Do I wish her dead? No. State funeral when she goes? Hell no.
Do I sincerely hope that some trick of fate makes her live out her remaining days in the kind of poverty she created for millions of others? Oh, that would be nice.
October 22nd, 2010 - 11:25
I get what you’re saying. Trouble is, she’d never accept it. The whole world could turn to her and, in unison, say “we reject you and everything you stand for, everything you ever did and your entire worldview… and we have undeniable proof that you were wrong about everything” and she’d still think she was right. Like Blair. Like all of them. It’s impossible to prove a point to a sociopathic megalomaniac.
October 23rd, 2010 - 02:35
Funnily enough, on her birthday I wrote on my facebook how we should all come together to hope she doesn’t make it.
Yet about 10 minutes before reading this I changed it to something similar: I’d HATE her to die before we get chance to boot out her country-wrecking heirs.
And besides, I’m out of the country till March, she better cling on till I can celebrate properly.
October 23rd, 2010 - 15:14
We’re fucked one way or another, people who want to celebrate her death, or want to celebrate her suffering physically, or whatever, might as well go ahead and do it…the idea that there’ll ever be a time in any of our lifetimes – never mind hers – when Thatcherism is flushed down the toilet of history is hopelessly naive.
October 26th, 2010 - 19:29
I look forward to the opening of the ‘Thatcher’s Grave’ Discoteque.
Boogie on brother’s and sister’s.
October 27th, 2010 - 09:13
In my house the phrase ‘Hell won’t be full until Margaret Thatcher is in it’ was used quite a lot not because we live in a Nationalist community in Northern Ireland but because we were brought up to believe that anyone who inflicts suffering willingly on other people as she did deserves their spot in hell. She represents everything that is wrong with society at the moment and I 100% agree with you that she needs to stick around to see just how wrong she was.
October 13th, 2011 - 11:39
I don’t want her to die either, but for different reasons. I don’t think she’ll ever stop to think, under any circumstances, that what she did was wrong in any way, even if we end up being a third-world nation because of what’s happening under the Tories now. To her, and her like, it will always be the fault of the lazy, good-for-nothing, criminalised unemployed and poor, regardless.
I want her to live every single moment left of her life in abject misery and despair – in physical pain, mental distress, unable to do the things she occasionally remembers that she used to be able to do.

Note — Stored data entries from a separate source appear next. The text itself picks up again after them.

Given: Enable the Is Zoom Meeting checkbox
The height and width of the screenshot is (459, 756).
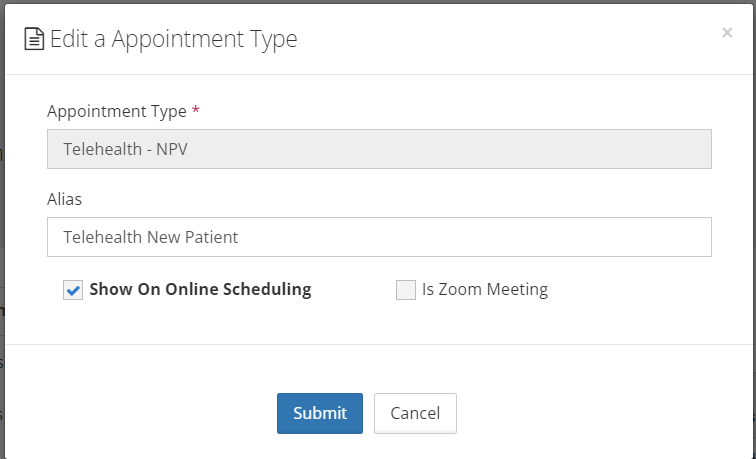Looking at the screenshot, I should [x=405, y=290].
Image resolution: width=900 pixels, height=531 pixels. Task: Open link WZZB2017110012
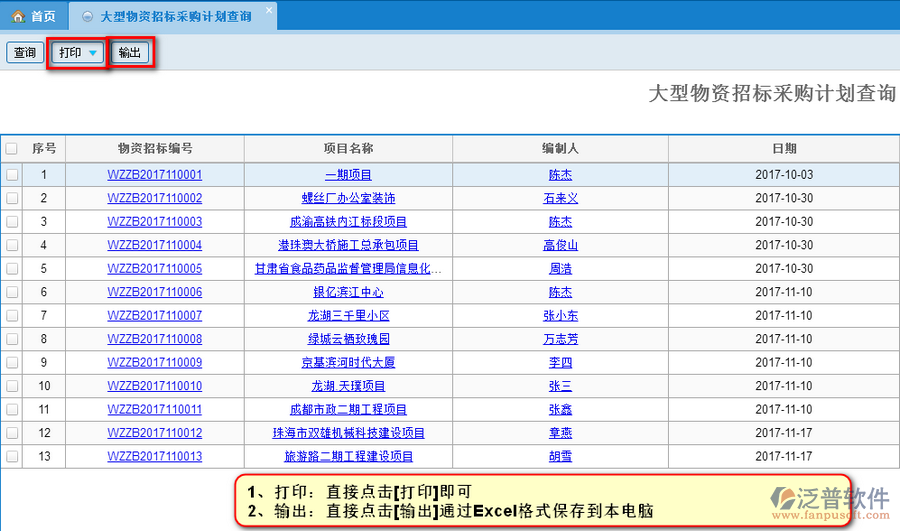pos(154,433)
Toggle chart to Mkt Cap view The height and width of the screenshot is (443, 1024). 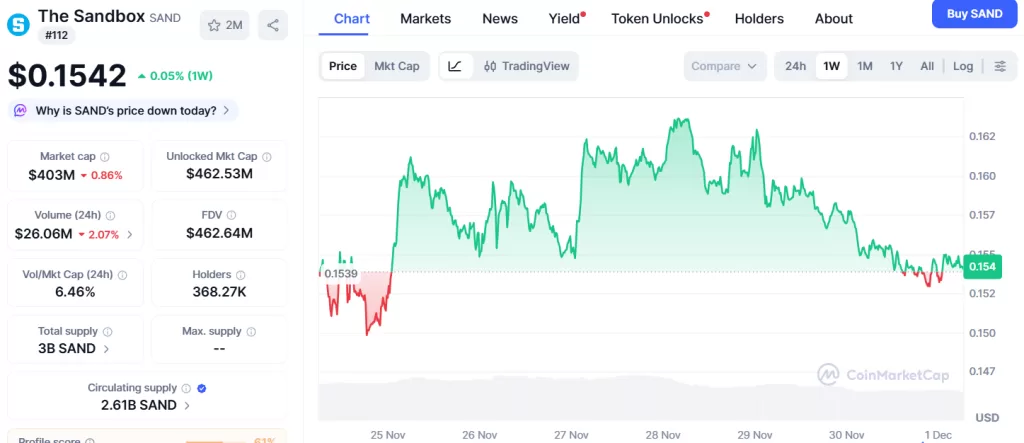coord(397,66)
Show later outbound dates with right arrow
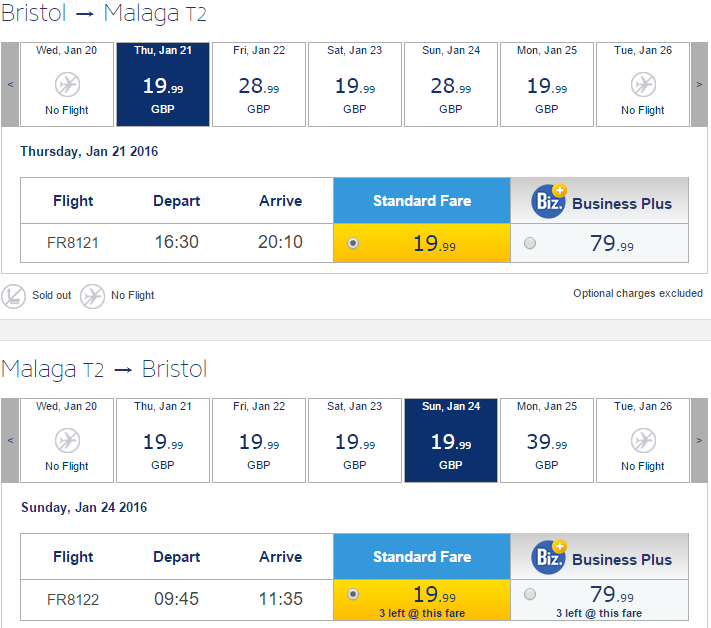 click(699, 84)
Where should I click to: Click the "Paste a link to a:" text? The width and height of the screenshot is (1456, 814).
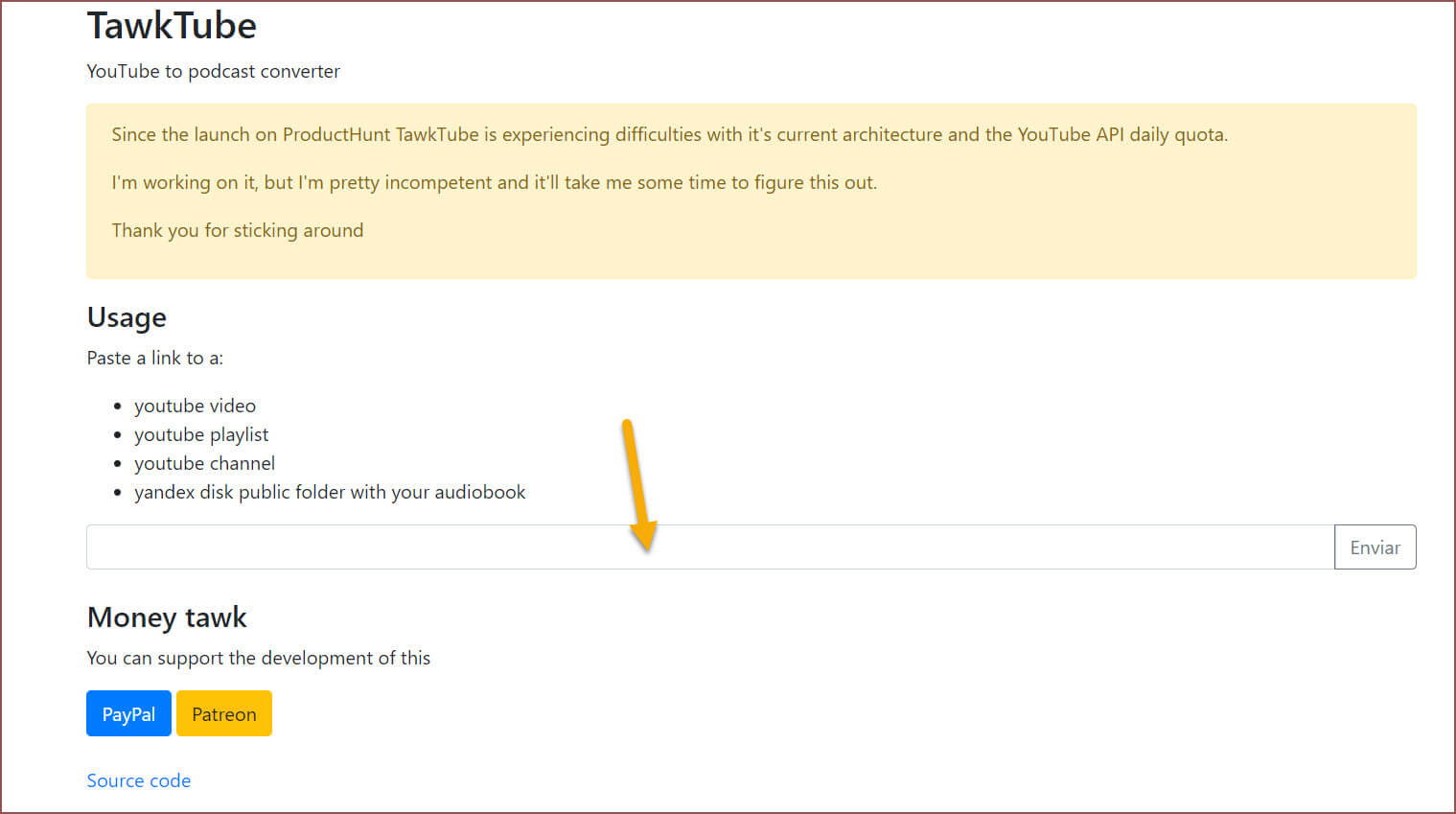[x=154, y=358]
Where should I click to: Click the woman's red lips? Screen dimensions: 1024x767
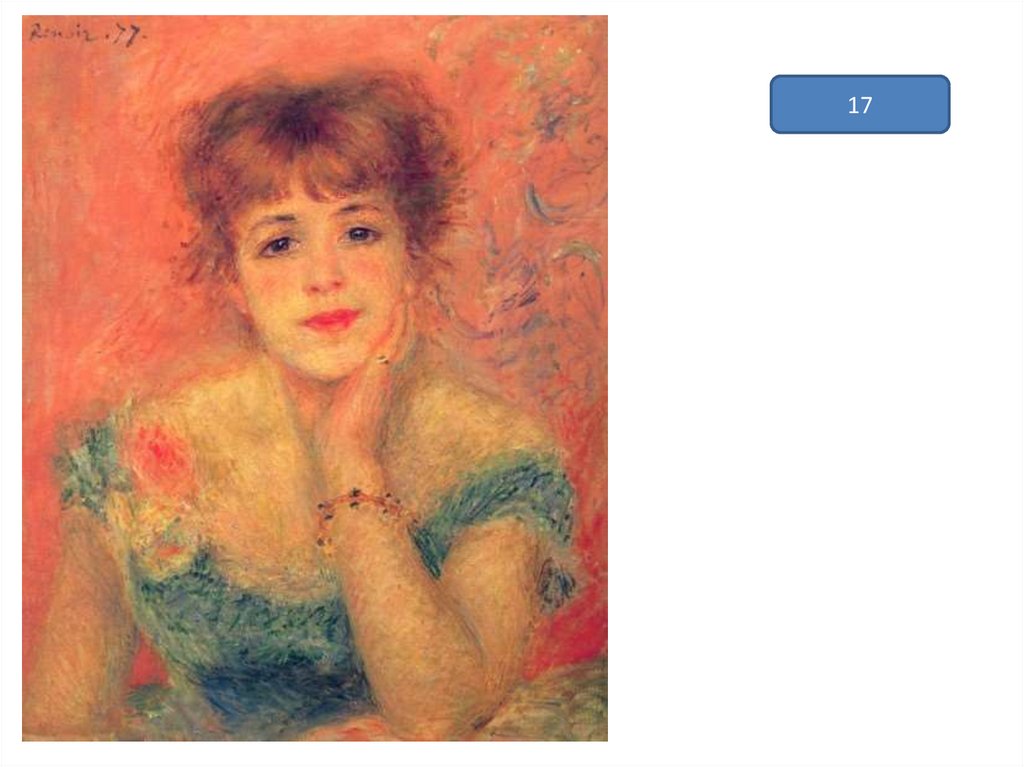tap(331, 319)
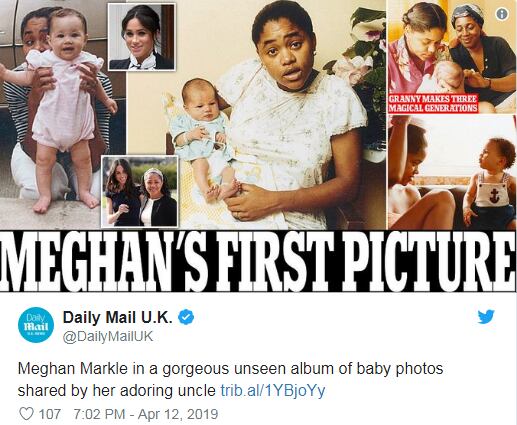The image size is (517, 425).
Task: Click the inset portrait of woman in black blazer
Action: 142,37
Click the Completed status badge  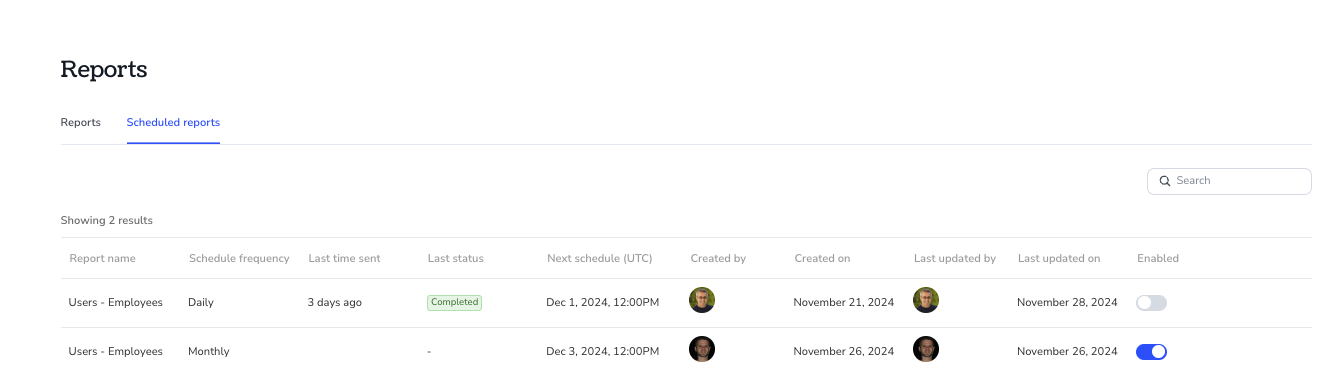click(x=454, y=302)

I want her to feel every single ounce of pain her condition and age can cause her. And the longer it goes on, the more it will grind her down. But, please, don’t let her die yet. She’s not suffered enough… not nearly enough.
Ideally, she’d live for a while yet with just one nurse a day visiting her who’s only got enough time to wash her and make her bed before leaving her alone for another full day.
October 13th, 2011 - 12:03
My history’s not so good, but wasn’t it Michael Foot and the ideas of the hard left that were totally discredited? And abandoned? Even by “New” Labour?
If Thatcher had lost in 83 (hardly likely!) the likes of Bob Crow would be running – and holding the country – to ransom, instead of being the minor inconvenience they are.
Everything that has happened since ’83 has proved Mrs T completely and utterly right.
But let’s end on a note of agreement. Long live Maggie!